Cuba gave asylum to Joanne Chesimard, who's on the FBI's list of most wanted terrorists. Chesimard, who's also known by the alias Assata Shakur, escaped from a prison in New Jersey, where she was convicted of killing a state trooper. US lawmakers have called for Cuba to extradite her.

Thailand extradited arms dealer Viktor Bout to the United States in 2010, drawing swift criticism from his native Russia, which called the extradition illegal. In 2012, Bout was sentenced to 25 years behind bars "for agreeing to provide a staggering number of military-grade weapons to an avowed terrorist organization committed to killing Americans," prosecutors said at the time. Bout, who some have dubbed the "merchant of death," denied any wrongdoing.

Pakistani neuroscientist Aafia Siddiqui was extradited to the United States in 2008. Two years later, she was convicted of attempting to kill Americans in Afghanistan and sentenced to 86 years in prison. Prosecutors said Siddiqui shot at FBI agents and military officials while she was being held at an Afghan facility.

The United States tried to convince Germany to extradite TWA Flight 847 hijacker Mohammed Hamadei after his arrest there in 1987. Germany tried him instead, convicting him of murder, hostage-taking, assault and hijacking. He was sentenced to life, but he was released in 2005 and returned to Beirut. Now Hamadei is one of the FBI's most wanted men.

Ira Einhorn, a well-known hippie, environmentalist and anti-war activist, jumped bail and fled the United States after investigators accused him of murdering his girlfriend and stuffing her remains in a trunk. French authorities arrested him in 1997 and extradited him in 2001. The next year, a Philadelphia court found Einhorn guilty and sentenced him to life behind bars.

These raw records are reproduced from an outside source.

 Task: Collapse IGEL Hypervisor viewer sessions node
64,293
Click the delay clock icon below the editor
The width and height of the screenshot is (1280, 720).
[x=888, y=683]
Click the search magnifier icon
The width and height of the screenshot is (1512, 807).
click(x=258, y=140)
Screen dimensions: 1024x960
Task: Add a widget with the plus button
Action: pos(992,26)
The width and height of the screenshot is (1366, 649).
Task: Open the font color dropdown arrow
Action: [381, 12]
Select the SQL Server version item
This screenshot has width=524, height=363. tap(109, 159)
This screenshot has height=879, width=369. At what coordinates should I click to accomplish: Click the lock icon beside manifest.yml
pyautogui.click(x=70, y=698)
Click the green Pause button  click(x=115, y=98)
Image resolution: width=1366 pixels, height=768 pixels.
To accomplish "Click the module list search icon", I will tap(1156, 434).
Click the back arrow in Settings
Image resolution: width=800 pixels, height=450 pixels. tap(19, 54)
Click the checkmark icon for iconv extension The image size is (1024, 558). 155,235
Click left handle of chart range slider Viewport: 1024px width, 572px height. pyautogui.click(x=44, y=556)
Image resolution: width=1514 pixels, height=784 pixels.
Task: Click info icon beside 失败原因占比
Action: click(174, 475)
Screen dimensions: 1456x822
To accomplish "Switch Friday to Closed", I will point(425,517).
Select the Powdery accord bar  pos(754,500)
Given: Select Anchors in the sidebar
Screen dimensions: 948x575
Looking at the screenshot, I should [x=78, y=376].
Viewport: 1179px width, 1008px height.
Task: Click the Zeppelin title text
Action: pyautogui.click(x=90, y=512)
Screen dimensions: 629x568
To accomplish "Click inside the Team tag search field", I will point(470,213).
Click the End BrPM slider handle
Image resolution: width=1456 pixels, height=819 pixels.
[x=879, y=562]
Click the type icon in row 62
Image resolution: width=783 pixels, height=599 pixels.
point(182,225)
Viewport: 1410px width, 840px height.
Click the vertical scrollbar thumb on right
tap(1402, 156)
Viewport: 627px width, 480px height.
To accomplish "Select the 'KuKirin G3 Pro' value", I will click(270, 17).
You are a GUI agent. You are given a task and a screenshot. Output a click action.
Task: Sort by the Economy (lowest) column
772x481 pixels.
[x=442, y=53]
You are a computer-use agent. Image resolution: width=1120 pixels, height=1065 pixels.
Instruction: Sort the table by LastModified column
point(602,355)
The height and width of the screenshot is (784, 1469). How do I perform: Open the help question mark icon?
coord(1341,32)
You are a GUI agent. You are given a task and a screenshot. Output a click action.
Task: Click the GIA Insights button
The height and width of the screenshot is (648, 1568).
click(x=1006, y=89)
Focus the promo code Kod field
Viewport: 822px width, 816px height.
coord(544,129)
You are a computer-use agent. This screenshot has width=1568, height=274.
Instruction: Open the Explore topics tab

Notorious Colombian drug lord Pablo Escobar never was extradited to the United States. He died in a shootout with security forces in 1993. But during his reign as the head of the Medellin cartel, forcing the Colombian government to stop extraditions to the United States was a rallying cry Escobar used to form alliances with other criminal organizations. Escobar famously said he preferred the grave in Colombia to a US prison cell.